China has been actively honoring its commitments to various international conventions that propel environmentally-friendly development, said a white paper issued Thursday.
According to the white paper titled "The Right to Development: China's Philosophy, Practice and Contribution," China became the first country in the world to formulate and implement a national strategy to cope with climate change.
The country achieved ahead of schedule its first-stage phase-out goal of HCFCs, ozone-depleting substances commonly used for products such as air conditioners, as part of its commitment to the "Montreal Protocol on Substances that Deplete the Ozone Layer," said the paper.
China's reduction of ozone-depleting substances accounts for approximately half of the total reduction by developing countries, it added.

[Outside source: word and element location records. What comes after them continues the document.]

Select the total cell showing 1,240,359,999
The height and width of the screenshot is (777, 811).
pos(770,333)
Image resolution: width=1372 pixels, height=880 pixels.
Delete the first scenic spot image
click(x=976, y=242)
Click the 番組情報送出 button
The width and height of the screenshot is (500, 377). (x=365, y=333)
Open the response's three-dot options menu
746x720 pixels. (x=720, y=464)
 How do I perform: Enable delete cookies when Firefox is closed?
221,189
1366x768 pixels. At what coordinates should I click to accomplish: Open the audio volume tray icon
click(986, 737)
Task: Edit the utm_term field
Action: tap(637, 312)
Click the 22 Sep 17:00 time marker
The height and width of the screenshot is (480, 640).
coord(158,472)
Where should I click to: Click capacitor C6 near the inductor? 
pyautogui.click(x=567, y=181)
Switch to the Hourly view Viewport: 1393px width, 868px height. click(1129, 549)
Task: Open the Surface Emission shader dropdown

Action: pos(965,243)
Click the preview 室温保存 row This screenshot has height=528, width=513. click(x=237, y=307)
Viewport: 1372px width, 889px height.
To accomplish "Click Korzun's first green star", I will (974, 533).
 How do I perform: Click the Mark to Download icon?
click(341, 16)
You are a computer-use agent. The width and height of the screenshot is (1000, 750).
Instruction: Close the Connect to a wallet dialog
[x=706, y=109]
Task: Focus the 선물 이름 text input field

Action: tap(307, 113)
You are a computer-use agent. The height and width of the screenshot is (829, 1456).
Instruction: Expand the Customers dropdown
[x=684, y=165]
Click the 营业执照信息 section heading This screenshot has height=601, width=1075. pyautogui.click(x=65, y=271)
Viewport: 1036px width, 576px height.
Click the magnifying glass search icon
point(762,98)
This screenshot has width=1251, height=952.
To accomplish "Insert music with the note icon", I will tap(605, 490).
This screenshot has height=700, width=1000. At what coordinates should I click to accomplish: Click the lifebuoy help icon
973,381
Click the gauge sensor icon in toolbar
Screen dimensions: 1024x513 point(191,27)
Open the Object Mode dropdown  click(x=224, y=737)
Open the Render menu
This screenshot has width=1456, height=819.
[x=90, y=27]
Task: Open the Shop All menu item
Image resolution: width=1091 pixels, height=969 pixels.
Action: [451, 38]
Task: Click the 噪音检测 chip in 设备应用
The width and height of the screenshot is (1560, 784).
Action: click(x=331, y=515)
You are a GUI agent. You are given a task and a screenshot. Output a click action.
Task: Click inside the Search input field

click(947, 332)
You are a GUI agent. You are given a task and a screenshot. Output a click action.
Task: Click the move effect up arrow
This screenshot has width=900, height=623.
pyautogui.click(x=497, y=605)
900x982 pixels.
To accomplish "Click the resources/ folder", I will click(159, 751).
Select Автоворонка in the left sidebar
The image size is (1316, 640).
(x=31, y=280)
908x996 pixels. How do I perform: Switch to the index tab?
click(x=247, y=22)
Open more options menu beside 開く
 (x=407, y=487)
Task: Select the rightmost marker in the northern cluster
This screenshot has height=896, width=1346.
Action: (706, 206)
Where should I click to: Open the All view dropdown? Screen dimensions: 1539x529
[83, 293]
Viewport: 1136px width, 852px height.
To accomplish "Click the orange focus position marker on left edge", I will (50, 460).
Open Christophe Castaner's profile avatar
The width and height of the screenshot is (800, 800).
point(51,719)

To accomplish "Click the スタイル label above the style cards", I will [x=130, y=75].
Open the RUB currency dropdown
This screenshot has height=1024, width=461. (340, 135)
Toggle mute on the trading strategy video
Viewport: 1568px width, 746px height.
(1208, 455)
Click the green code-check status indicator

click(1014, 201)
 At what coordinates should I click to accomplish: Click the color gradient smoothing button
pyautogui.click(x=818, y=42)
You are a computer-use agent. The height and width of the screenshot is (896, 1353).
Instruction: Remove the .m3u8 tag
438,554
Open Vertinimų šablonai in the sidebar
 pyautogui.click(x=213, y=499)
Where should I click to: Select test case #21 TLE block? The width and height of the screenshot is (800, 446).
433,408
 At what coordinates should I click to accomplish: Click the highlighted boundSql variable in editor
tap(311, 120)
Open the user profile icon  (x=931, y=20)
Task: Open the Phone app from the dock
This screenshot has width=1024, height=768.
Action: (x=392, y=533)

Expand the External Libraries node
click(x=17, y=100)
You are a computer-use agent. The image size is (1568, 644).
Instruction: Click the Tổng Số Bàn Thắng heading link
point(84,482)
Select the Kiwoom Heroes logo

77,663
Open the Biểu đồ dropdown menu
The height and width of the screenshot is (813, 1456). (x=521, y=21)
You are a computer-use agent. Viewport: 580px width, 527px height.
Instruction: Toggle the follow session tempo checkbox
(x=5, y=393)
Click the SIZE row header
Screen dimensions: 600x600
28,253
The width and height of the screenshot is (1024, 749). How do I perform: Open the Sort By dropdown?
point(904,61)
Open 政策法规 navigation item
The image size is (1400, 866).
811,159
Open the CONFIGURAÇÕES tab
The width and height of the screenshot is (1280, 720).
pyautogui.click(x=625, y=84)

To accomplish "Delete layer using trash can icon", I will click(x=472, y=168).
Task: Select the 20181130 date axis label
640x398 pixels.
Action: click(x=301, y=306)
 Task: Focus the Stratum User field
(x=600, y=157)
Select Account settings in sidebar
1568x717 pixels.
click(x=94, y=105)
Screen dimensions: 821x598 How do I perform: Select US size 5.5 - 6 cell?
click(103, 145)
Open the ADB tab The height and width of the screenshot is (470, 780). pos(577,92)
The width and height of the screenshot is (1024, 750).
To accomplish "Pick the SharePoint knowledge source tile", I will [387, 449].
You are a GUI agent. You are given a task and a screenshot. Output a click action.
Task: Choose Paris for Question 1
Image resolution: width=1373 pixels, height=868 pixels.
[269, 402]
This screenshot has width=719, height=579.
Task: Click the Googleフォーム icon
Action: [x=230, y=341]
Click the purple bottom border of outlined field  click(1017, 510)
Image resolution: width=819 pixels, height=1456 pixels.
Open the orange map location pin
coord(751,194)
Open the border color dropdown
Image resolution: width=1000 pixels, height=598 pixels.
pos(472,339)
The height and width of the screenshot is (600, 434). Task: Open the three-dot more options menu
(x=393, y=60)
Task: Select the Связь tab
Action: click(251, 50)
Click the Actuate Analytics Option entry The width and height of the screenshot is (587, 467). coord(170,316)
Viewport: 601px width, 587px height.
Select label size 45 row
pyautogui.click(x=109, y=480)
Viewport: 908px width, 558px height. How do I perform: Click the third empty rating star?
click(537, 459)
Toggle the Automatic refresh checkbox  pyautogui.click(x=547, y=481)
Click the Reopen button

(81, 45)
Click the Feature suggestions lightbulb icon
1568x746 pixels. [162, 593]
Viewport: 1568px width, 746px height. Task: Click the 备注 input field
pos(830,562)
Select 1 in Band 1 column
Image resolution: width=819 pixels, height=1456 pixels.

The country has eliminated the production, use, and import and export of 17 of the 26 types of persistent organic pollutants listed in the "Stockholm Convention on Persistent Organic Pollutants," according to the paper.
China has made significant efforts in moving the Paris Agreement on greenhouse gas emission mitigation toward adoption and taking effect, it said.
According to the white paper, by the end of 2015, total forest acreage in China had reached 208 million hectares, covering 21.66 percent of China's total land area, and the country has 2,740 nature reserves, covering a total area of 147.03 million hectares.
Air pollution control in China is making steady progress, it said, adding that the proportion of coal consumption in total energy provision is decreasing year by year, while the contribution of various types of clean energy, including hydropower, wind power and nuclear power, is increasing.
Since 2006, China's energy consumption per 10,000 yuan (around 1,450 U.S. dollars) of GDP has decreased by 34 percent, saving 1.57 billion tons of coal equivalent, more than half of the energy saved by the whole world in this period, the paper noted.